In the Egyptian model story [in the previous chapter], Osiris wasn’t actually dead at first—he was in a coma; a state of complete unawareness where people think they’re awake and aware, but they aren’t. To bring about the Hope [Horus] and to make him manifest, people have to resurrect Osiris to bring him out of the coma. This is how our souls and spirits and life essence are able to pass from this world into the more evolved states of creation towards divine union.
The British Egyptologist, Sir E.A. Wallis Budge, summed it up on page vii of his book, Osiris and the Egyptian Resurrection, Vol. I, as follows:
The central figure of the ancient Egyptian religion was Osiris, and the chief fundamentals of his cult were the belief in his divinity, death, resurrection, and absolute control of the destinies of the bodies and souls of men. The central point of each Osirian’s religion was his hope of resurrection in a transformed body and of immortality, which could only be realized by him through the death and resurrection of Osiris.
All dead persons were/are equated to Osiris, because Osiris is a cosmic principle and not a historical person. The Egyptian religion was an inclusive religion where Osiris lives within each of us, which facilitated a true understanding of who we are and who we are intended to become.
The principle that makes life come from apparent death was/is called Osiris, who symbolizes the power of renewal. Osiris represents the process, growth, and the underlying cyclical aspects of the universe.
From the earliest period of Ancient Egyptian history, the Egyptians believed that Osiris was of divine origin partly divine and partly human, who had raised himself from the dead without having seen corruption. What Osiris had effected for himself, he could effect for man. As a model, the Ancient Egyptians believed that what Osiris did, they could do.
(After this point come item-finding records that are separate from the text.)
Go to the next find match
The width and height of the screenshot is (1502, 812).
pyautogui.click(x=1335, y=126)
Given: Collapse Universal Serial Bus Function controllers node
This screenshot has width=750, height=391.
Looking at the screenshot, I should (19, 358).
Because he had conquered death, the righteous too might conquer death and attain everlasting life. They would rise again and attain everlasting life.
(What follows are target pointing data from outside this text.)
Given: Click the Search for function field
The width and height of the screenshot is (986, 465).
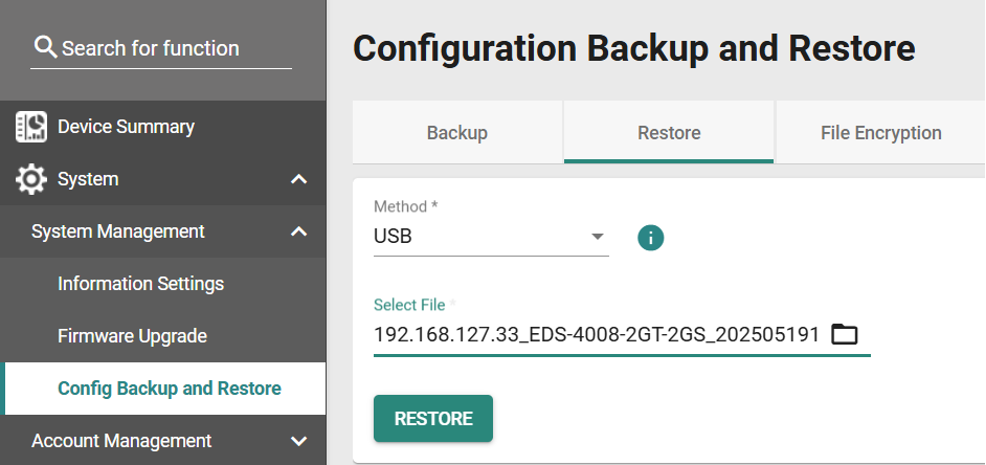Looking at the screenshot, I should point(161,48).
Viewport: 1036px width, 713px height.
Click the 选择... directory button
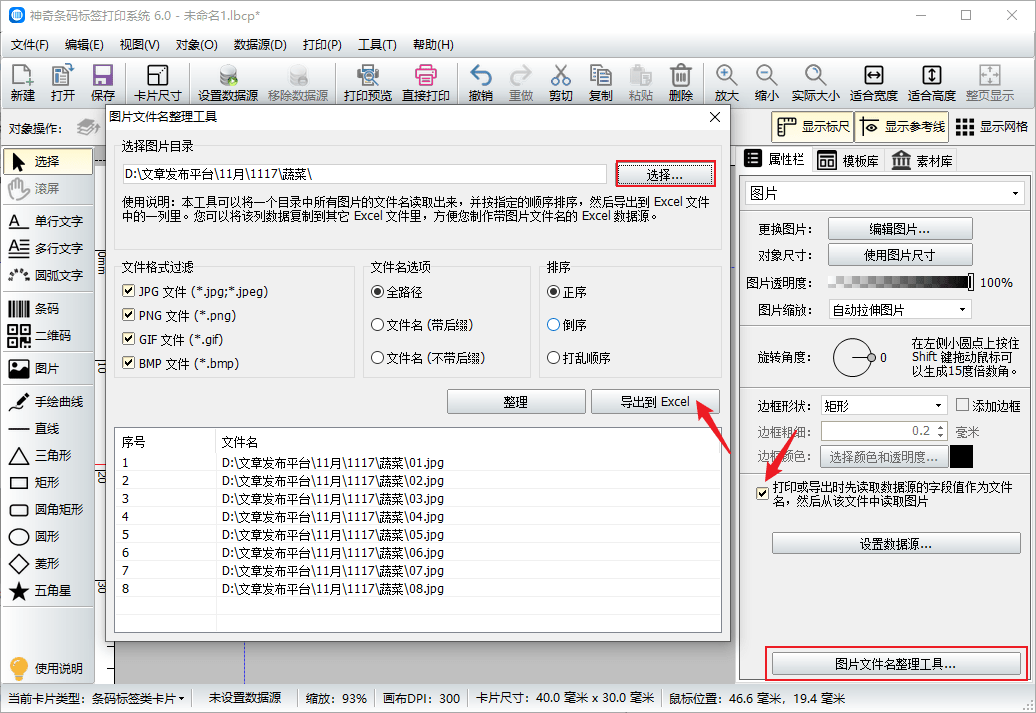665,175
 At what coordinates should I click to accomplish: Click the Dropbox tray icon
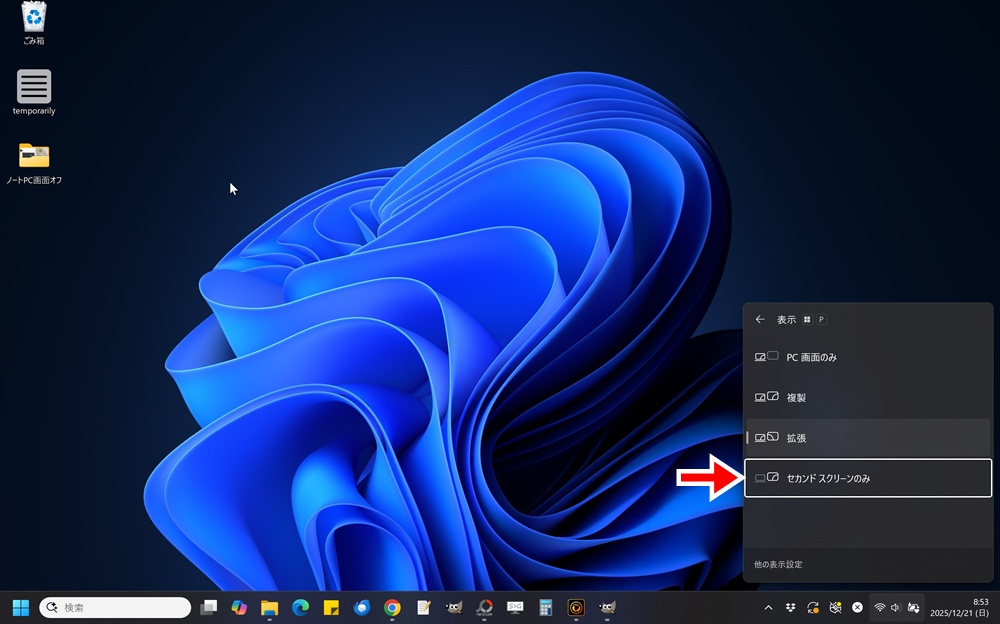click(x=791, y=607)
Shown below is one of the numerous illustrations showing the Resurrection Principle — Osiris. On the left, the bearded neter (god) presents “life” (the ankh) to him and voicing words of power.
The theme in the Egyptian Book of the Caverns talks about the necessity for death and dissolution (of the carnal and material) prior to the birth of the spiritual.
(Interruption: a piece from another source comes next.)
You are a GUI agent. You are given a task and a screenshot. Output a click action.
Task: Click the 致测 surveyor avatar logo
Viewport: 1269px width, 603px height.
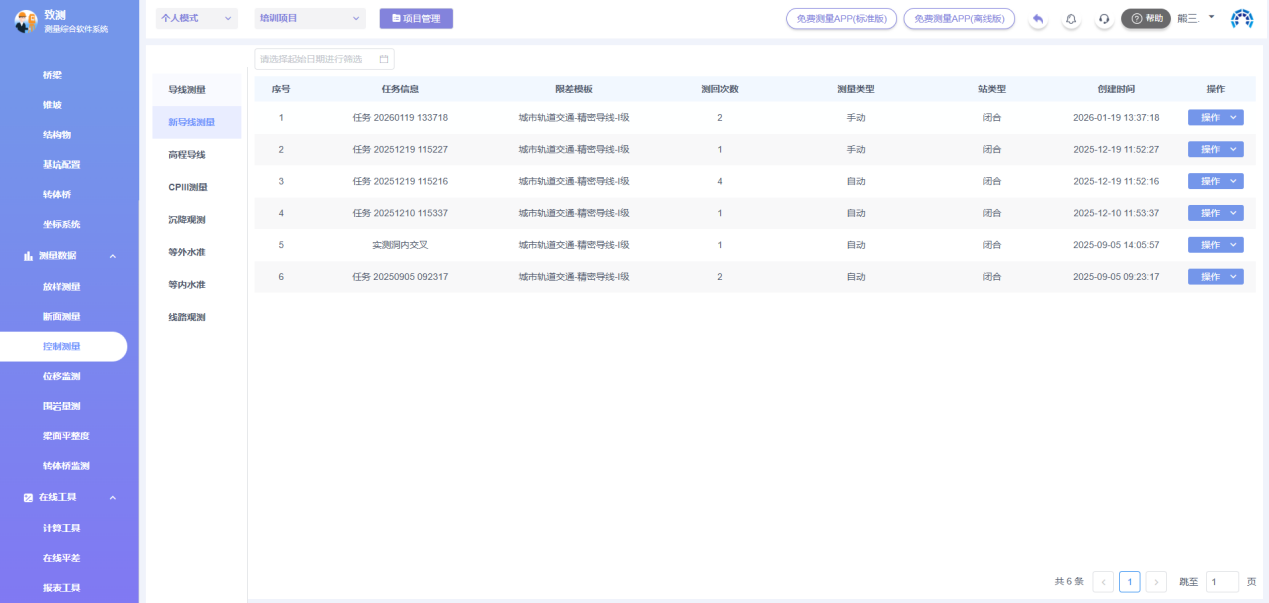coord(26,21)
This is echoed by the biblical Jesus when he says:
Except a corn of wheat fall into the ground and die, it abideth alone: but if it die, it bringeth forth much fruit [John 12:24]
Paul also refers to the same principle in I Corinthians 15:36:
… that which thou sowest is not quickened, except it die.
Another example is the biblical wine symbolism, which can be traced to Ancient Egypt where the walls of the Ancient Egyptian tombs show vintners pressing new wine [as per the above Ancient Egyptian tomb scene], and wine-making is everywhere a constant metaphor of spiritual processes and the themes of transformation and inner power.
In places in the Egyptian scripts, Osiris himself was characterized as the vine.
The soul, or the portion of god within, causes the divine ferment in the body of life. It’s developed there, as on the vine, by the sun of man’s spiritual self. The fermented potency of wine was, at its deepest spiritual level, a symbol of the presence of the incarnated God within the spiritually aware person.
The progression along the spiritual Path is acquired through striving, and is a matter of conscious disciplined action. Each new/raised consciousness is equivalent to a new awakening. The levels of consciousness are referred to as death—rebirth. Such thinking has pervaded Ancient (and present-day) Egypt, where birth and rebirth are a constant theme. The word death is employed in a figurative sense. The theme that man must “die before he dies” or that he must be “born again” in his present life is taken symbolically, or is commemorated by a ritual. In this, the candidate has to pass through certain specific experiences (technically termed “deaths”). A good example is baptism, which was the main objective at Easter, after Lent, representing death of the old self by immersing into water and the rising of the new/renewed self by coming out of the water.